Intel Senior Fellow Pradeep K. Dubey was named a 2023 Association for Computing Machinery (ACM) Fellow for his lifelong technical contributions to emerging compute- and data-intensive applications and parallel processing computer architectures. As director of the Parallel Computing Lab, a part of the Intel Labs organization at Intel Corporation, Dubey has led a team of top researchers focused on state-of-the-art research to improve the performance and scalability of applications that require high compute power and handle large amounts of data. The ACM Fellowship recognizes the top 1% of association members for their outstanding accomplishments in computing and information technology and/or exceptional service to ACM and the larger computing community. These contributions have advanced technologies used every day to improve the lives of people around the world.

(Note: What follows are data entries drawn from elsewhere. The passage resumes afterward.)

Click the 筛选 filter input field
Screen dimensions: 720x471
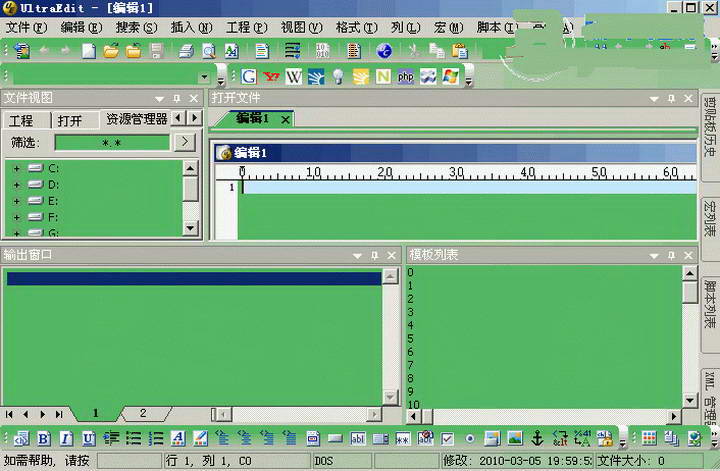pyautogui.click(x=111, y=142)
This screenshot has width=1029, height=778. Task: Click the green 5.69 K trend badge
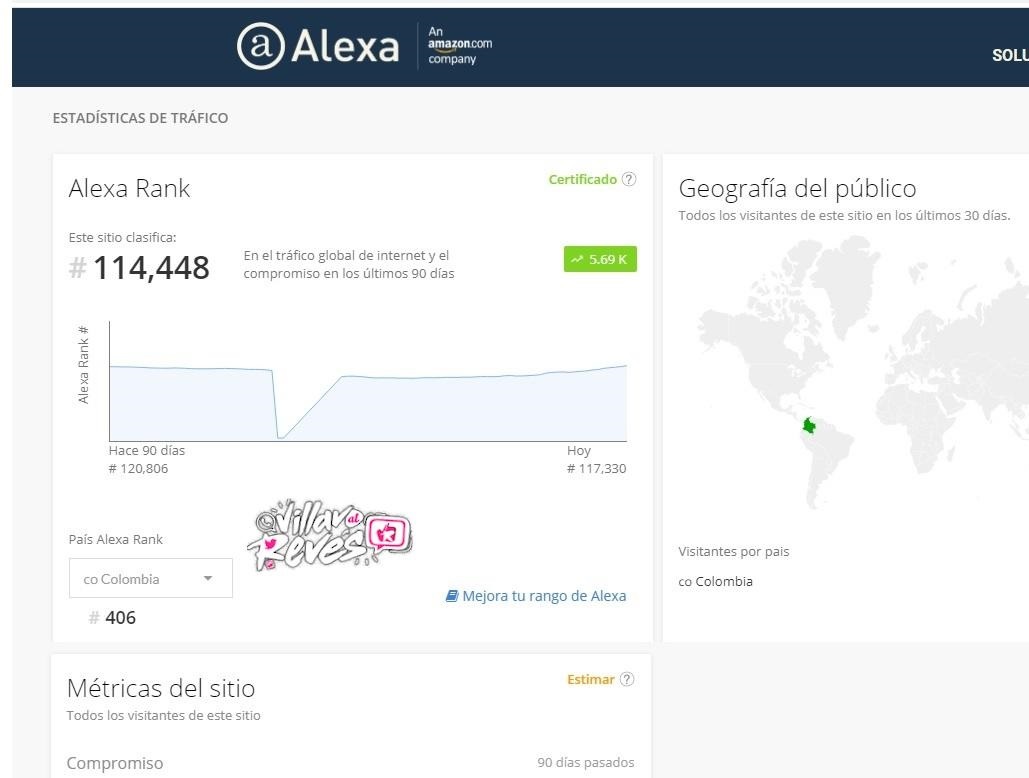[x=600, y=259]
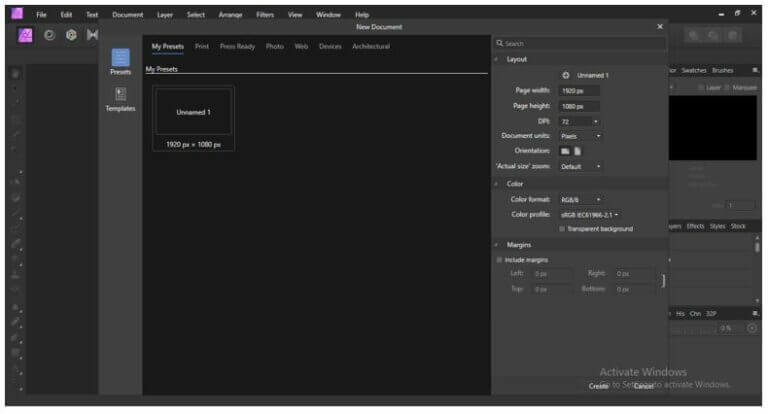
Task: Click the Tone Mapping Persona icon
Action: [93, 35]
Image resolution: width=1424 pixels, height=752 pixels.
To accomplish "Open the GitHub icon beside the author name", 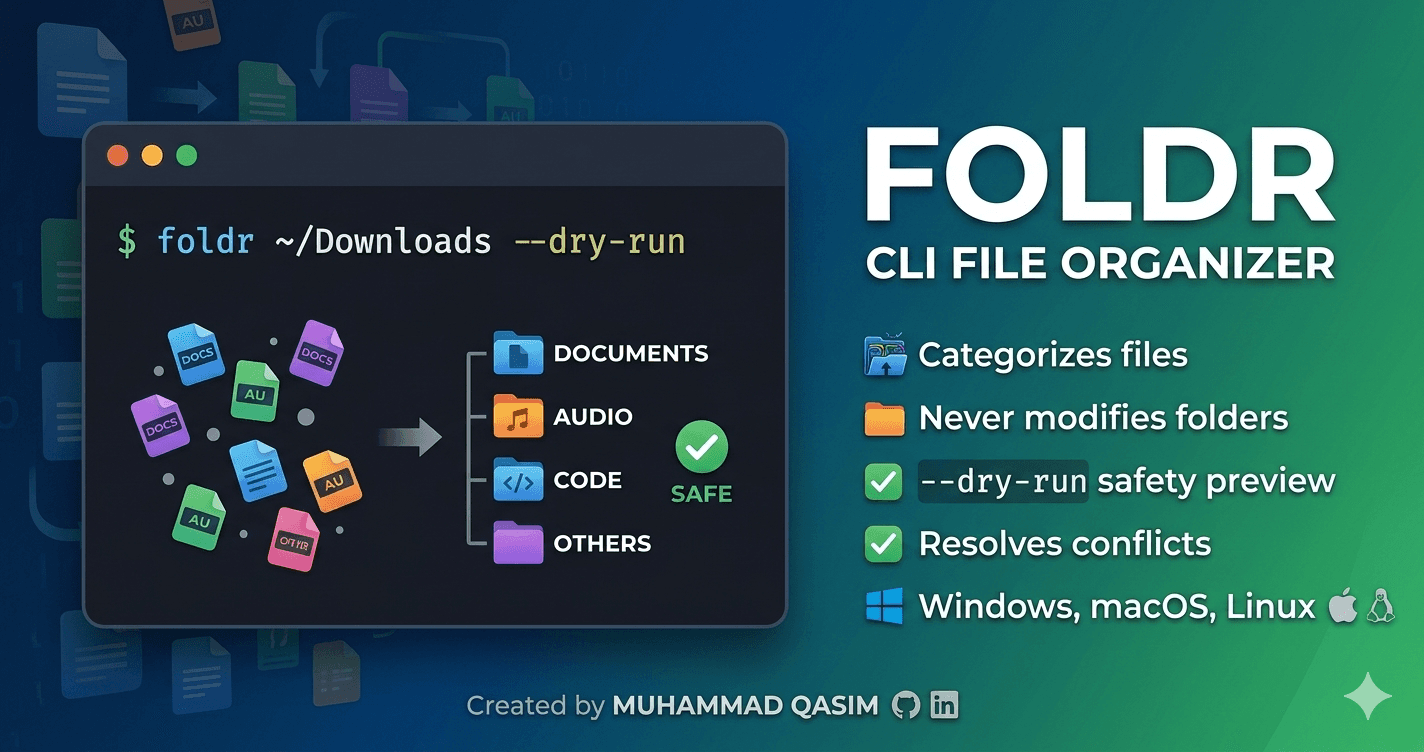I will click(906, 706).
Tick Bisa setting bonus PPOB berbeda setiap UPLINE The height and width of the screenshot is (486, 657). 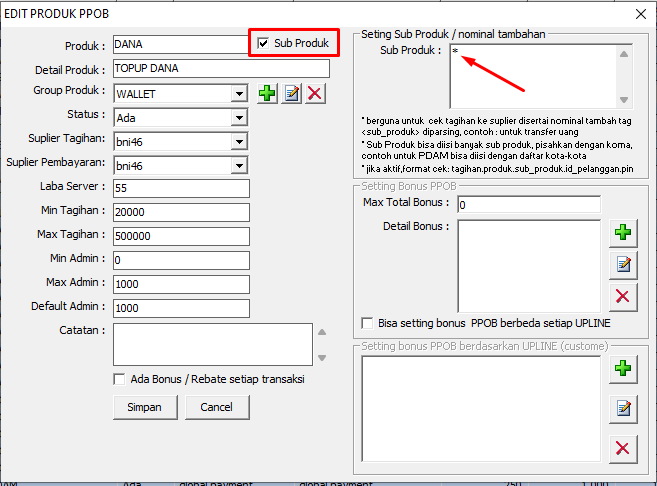(367, 324)
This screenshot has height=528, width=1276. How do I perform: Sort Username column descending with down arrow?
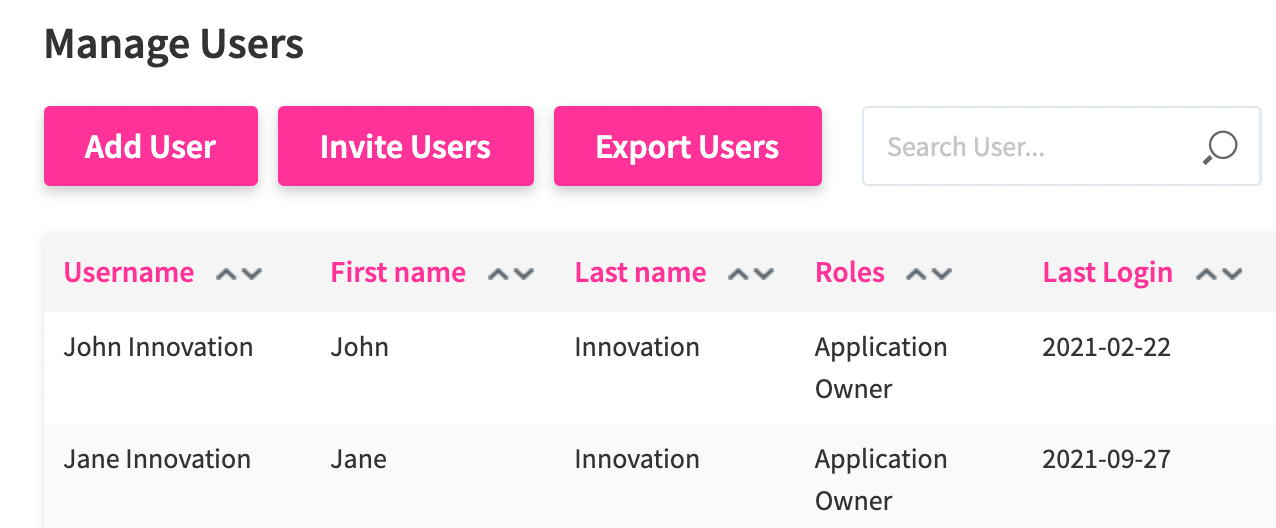251,274
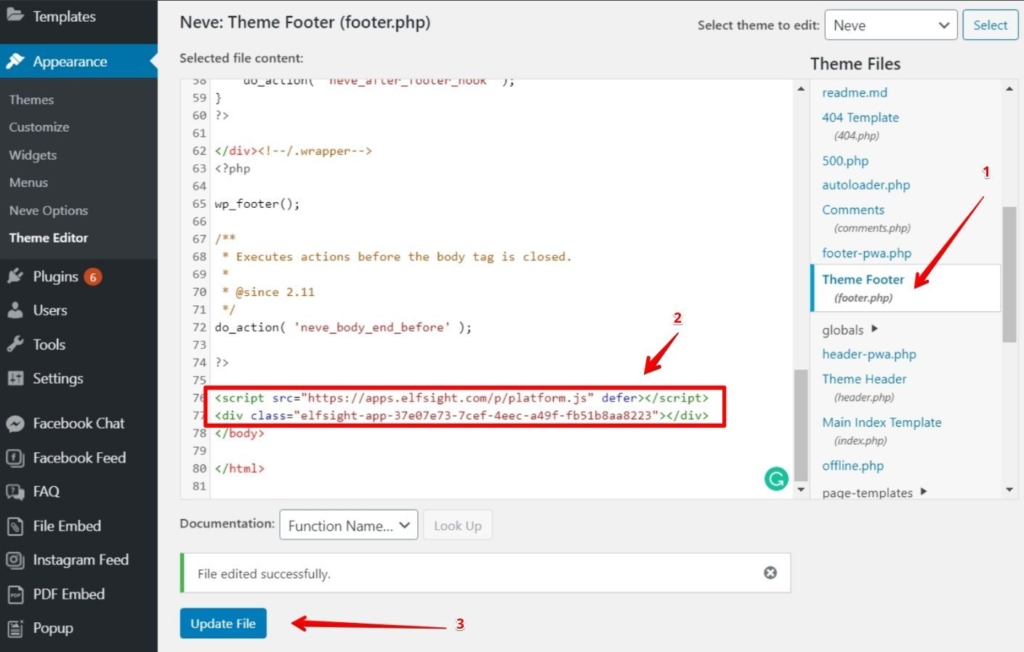Screen dimensions: 1024x652
Task: Expand the page-templates folder
Action: click(x=923, y=492)
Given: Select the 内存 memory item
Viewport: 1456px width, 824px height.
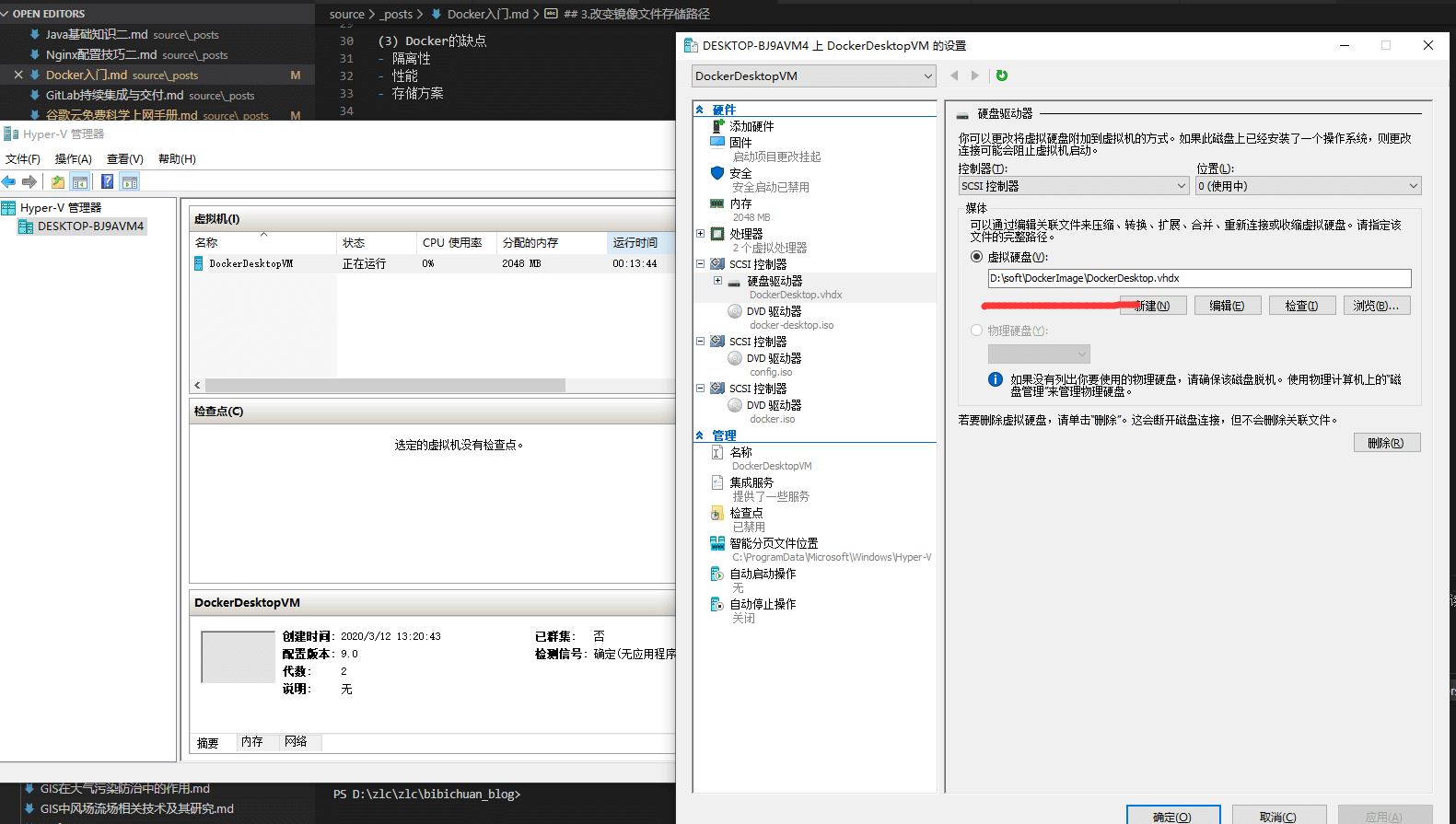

At Intel Labs, Dubey and his team are responsible for defining computer architectures that can efficiently handle compute-intensive applications in emerging machine learning/artificial intelligence, and traditional high performance computing (HPC) applications for data-centric computing environments.

He holds more than 30 patents and has published more than 100 peer-reviewed technical papers. In 2014, Dubey was honored with an Outstanding Electrical and Computer Engineer Award from Purdue University, in addition to receiving an Intel Achievement Award for breakthroughs in parallel computing research in 2012. He was named a Fellow of the Institute of Electrical and Electronics Engineers (IEEE) in 2001 for his contributions to computer architecture supporting multimedia processing.

With this designation, Dubey joins two other Intel Senior Fellows who have been recognized as ACM Fellows. Geoff Lowney was honored in 2009 for his contributions to compiler technology and performance enhancement tools while Nick McKeown was acknowledged for his contributions to network switching and queueing in 2006.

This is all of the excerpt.